Stored records:
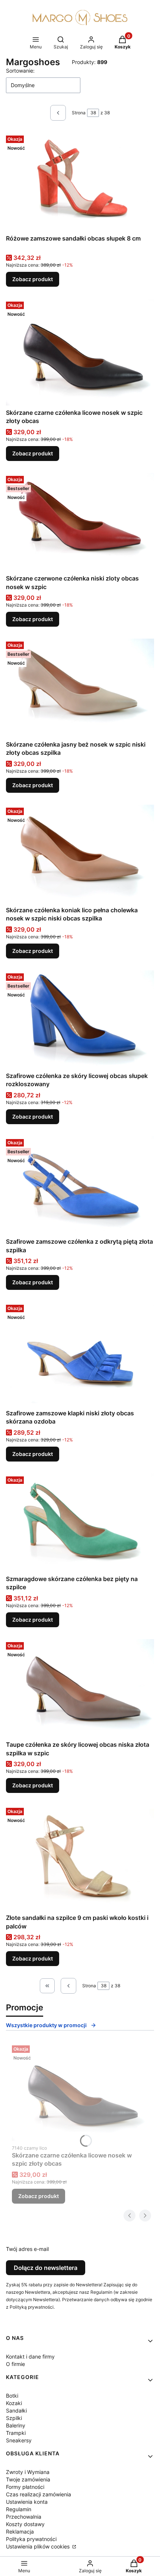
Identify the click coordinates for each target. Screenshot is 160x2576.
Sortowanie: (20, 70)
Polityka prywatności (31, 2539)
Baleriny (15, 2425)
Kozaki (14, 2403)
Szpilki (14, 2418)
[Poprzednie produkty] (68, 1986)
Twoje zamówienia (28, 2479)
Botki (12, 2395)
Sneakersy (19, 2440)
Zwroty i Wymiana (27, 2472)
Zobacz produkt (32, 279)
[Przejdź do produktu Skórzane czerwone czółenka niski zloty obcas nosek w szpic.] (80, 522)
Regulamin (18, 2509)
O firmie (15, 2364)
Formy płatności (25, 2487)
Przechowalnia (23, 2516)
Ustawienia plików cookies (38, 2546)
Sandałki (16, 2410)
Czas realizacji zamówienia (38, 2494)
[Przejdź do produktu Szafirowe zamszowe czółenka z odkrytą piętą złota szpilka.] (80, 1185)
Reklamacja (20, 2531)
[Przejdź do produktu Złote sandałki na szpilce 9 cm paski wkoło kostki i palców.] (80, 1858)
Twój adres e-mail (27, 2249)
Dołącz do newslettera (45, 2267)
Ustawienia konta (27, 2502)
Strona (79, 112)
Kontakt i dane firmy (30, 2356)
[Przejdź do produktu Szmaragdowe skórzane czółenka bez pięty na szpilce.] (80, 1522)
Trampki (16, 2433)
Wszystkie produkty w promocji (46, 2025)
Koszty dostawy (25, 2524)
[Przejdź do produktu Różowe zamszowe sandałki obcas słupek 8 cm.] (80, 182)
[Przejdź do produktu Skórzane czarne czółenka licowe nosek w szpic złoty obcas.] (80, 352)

Problem description: With the line containing "Koszty dostawy (25, 2524)" as the start and the last line of the entries as the end, print that whole span exactly.

Response below:
Koszty dostawy (25, 2524)
[Przejdź do produktu Różowe zamszowe sandałki obcas słupek 8 cm.] (80, 182)
[Przejdź do produktu Skórzane czarne czółenka licowe nosek w szpic złoty obcas.] (80, 352)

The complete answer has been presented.